Claiming motor vehicle expenses in 2016

There is a change to the rules for claiming motor vehicle expenses that are work related in the 2016 tax return.  For a number of years we have had the option to choose between four methods of claiming these.

These were as follows:

The cents per kilometre method, which was restricted to a maximum of 5000 kilometre with three rates, depending on the engine capacity of the vehicle.  In the 2015 year the rate was 65 cents per km for engine capacity of 1.6L or less, 76 cents for capacities between 1.601 and 2.6L, and 77 cents for 2.601 and over.

The 12% of market value method which was useful for those doing over 5000 kms and who found it difficult to keep records of their running costs and, in most cases, was calculated at 12% of the purchase price of the vehicle.

There was the one third of actual car expenses.  These included fuel and oil, registration, insurance, repairs and maintenance, decline in value (depreciation) or lease payments and any other costs of running the vehicle.  Capital costs, like improvements to the car were not included.  Taxpayers needed to keep written evidence of all car expenses, except for fuel and oil costs which could either be estimated based on odometer records, or by keeping receipts.  There was no requirement for a log book under this method.

Finally there was the logbook method.  This could potentially result in the highest claim if the business portion was extremely high.  The requirement ids to keep a log of all trips the vehicle did for a period of twelve weeks, categorising each trip between business and non-business purposes.  By dividing the total of business kilometres by total kilometres one would arrive at a business use percentage.  There is also a need to keep records of all expenses during the year.  Again these include fuel and oil, registration, insurance, repairs and maintenance, decline in value (depreciation) or lease payments and any other costs of running the vehicle.  As above, capital costs, like improvements to the car are not included.  The same requirements for written evidence as with the one third of actual also apply except for fuel and oil.  The latter can be estimated based on odometer records, or by keeping receipts.  The main difference between this and the one third of actual is that the percentage calculated can be higher than the 33.3% which would arise as above.
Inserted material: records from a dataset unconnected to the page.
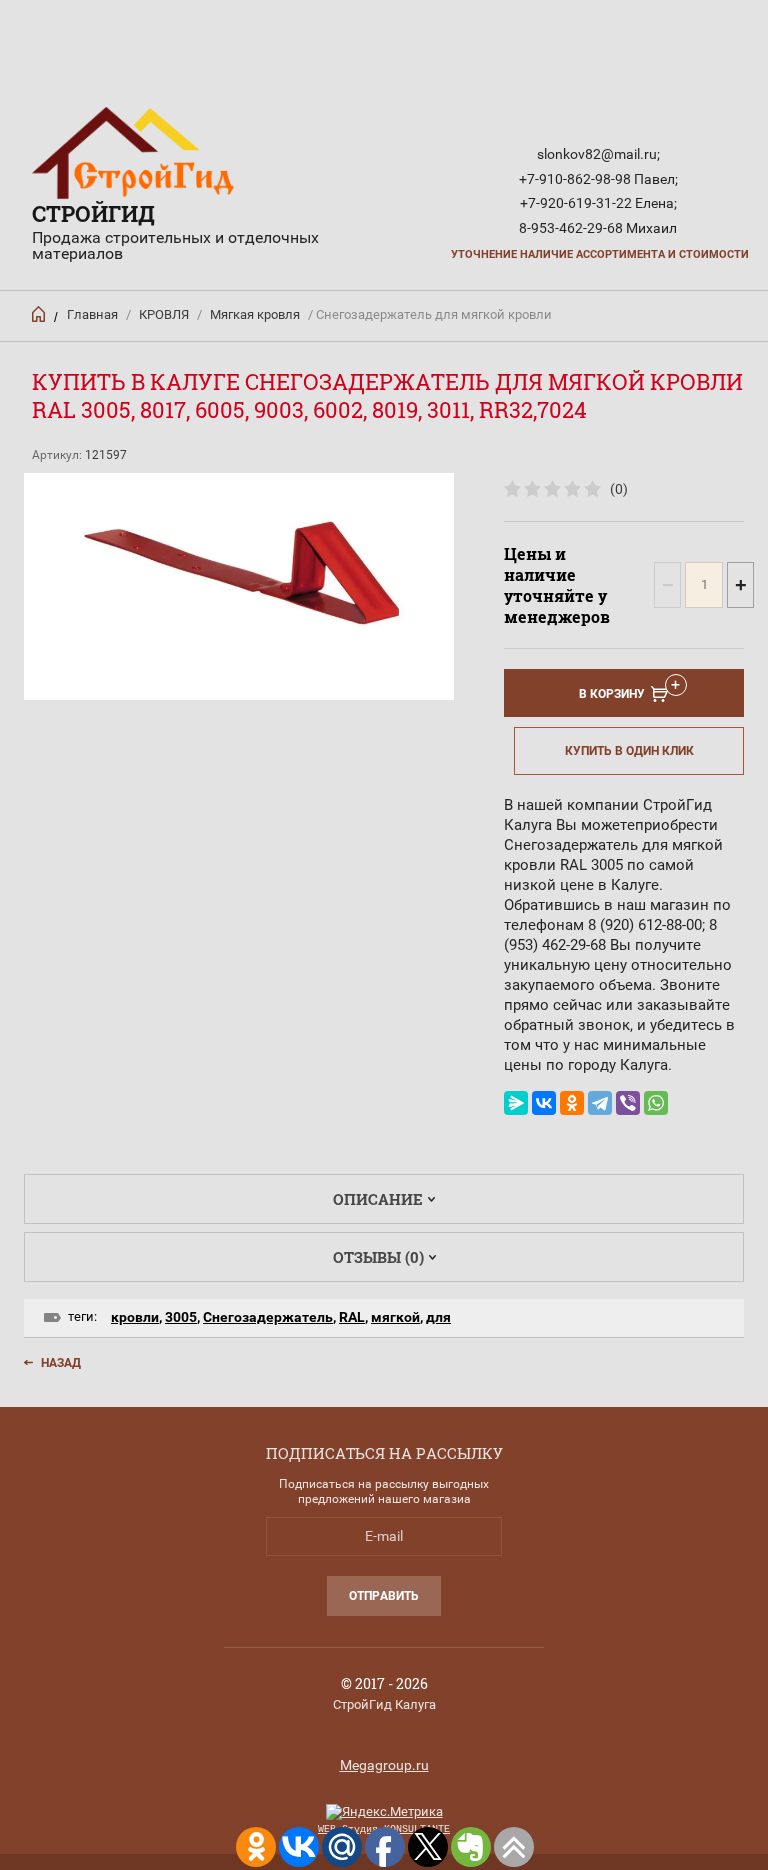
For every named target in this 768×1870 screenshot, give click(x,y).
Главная (92, 314)
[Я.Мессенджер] (516, 1103)
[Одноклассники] (572, 1103)
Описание (378, 1199)
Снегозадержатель (268, 1317)
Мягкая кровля (255, 314)
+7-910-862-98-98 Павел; (598, 179)
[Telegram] (600, 1103)
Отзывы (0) (378, 1257)
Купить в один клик (629, 751)
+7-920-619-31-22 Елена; (598, 203)
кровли (135, 1317)
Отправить (384, 1596)
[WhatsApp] (656, 1103)
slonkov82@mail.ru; (598, 154)
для (438, 1317)
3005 (181, 1317)
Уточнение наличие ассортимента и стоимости (600, 254)
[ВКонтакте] (544, 1103)
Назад (61, 1363)
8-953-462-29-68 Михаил (598, 228)
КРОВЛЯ (164, 314)
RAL (352, 1317)
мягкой (395, 1317)
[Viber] (628, 1103)
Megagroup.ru (384, 1765)
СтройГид (93, 213)
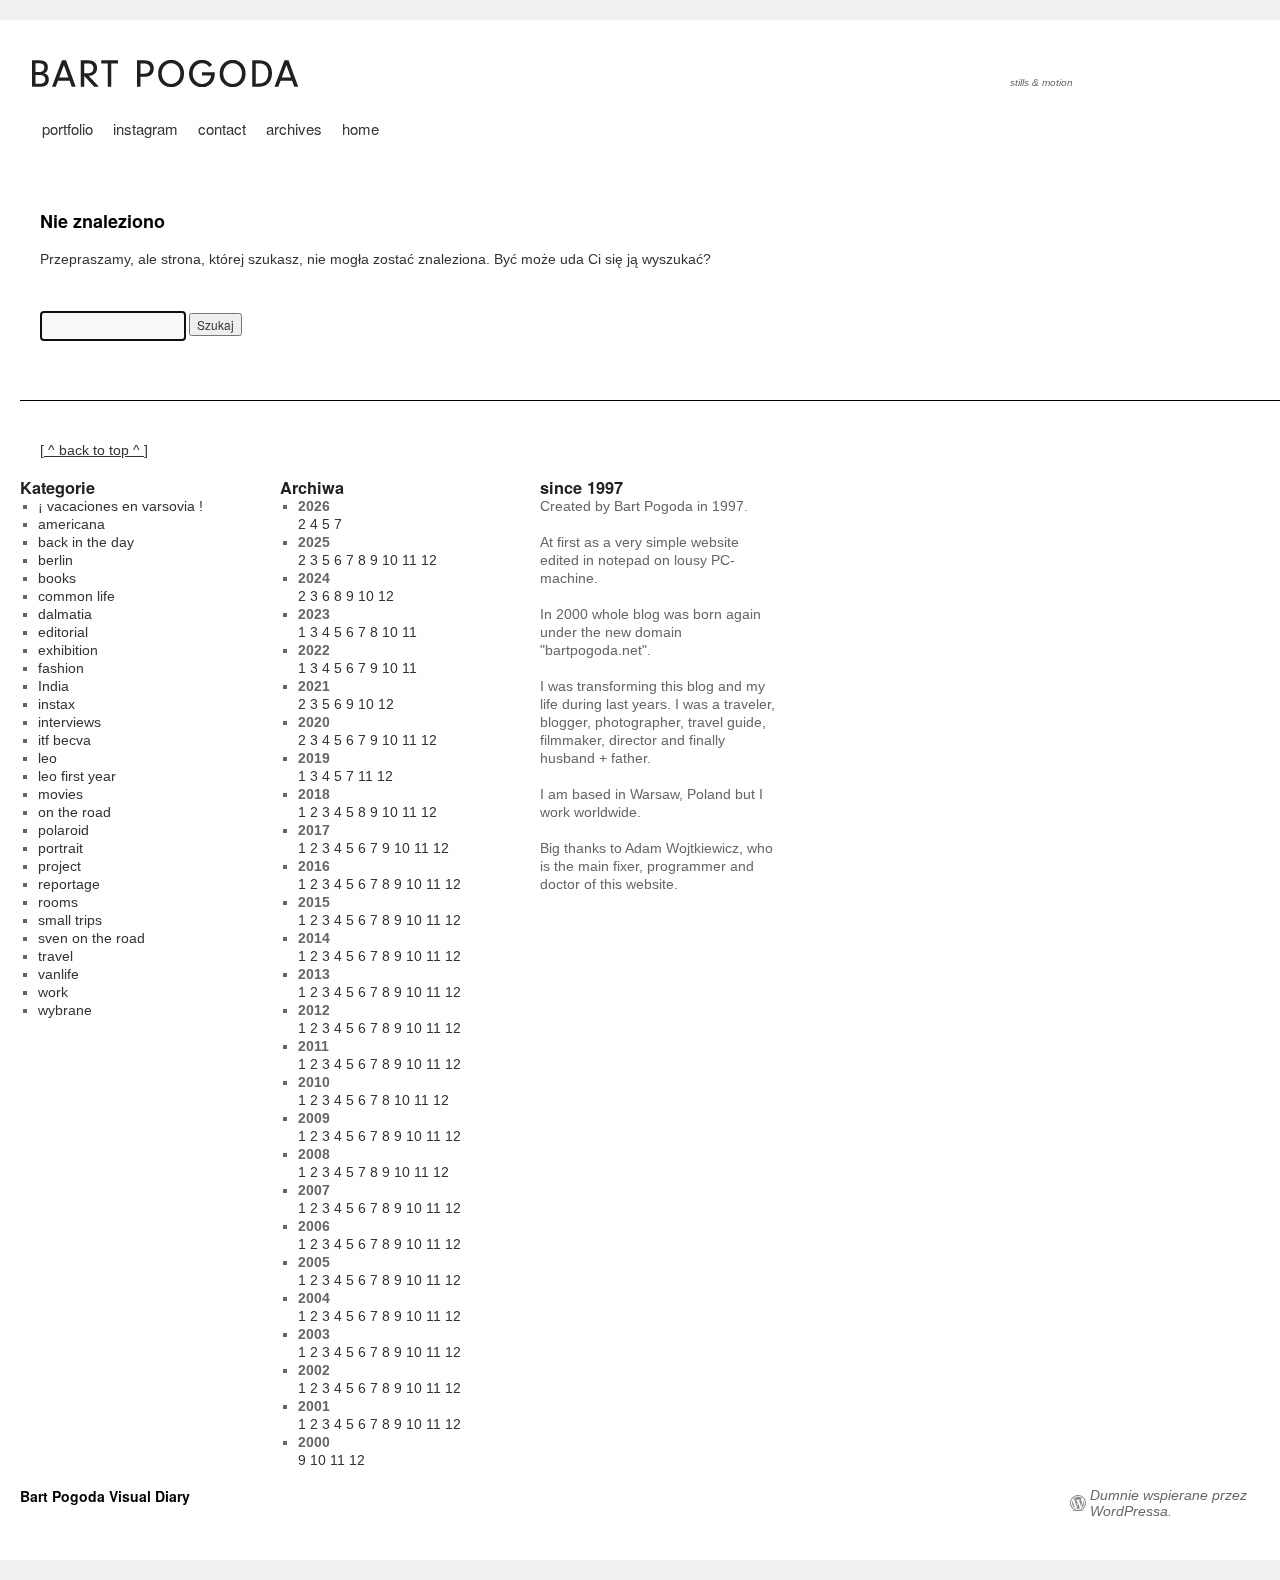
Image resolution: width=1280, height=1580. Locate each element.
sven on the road (91, 938)
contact (222, 128)
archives (294, 128)
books (57, 578)
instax (56, 704)
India (53, 686)
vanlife (58, 974)
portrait (60, 848)
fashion (61, 668)
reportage (69, 884)
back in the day (86, 542)
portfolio (67, 128)
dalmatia (65, 614)
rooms (58, 902)
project (59, 866)
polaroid (63, 830)
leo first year (77, 776)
The 12% method and one third of actual costs were not used by many tax payers, with the other two methods being used for most claims.  In view of this, the government has decided to no longer offer these in 2016 so we will be restricted to the log book method or the cents per kilometre still with the 5000km maximum, but with the standard rate of 66 cents per km for all claims, regardless of engine capacity.

This has been sold as simplifying the system but we do note that most vehicles in respect of which motor vehicle claims are made are above 1.6L, so there is a bit of a tax grab which the government is conveniently not drawing attention to!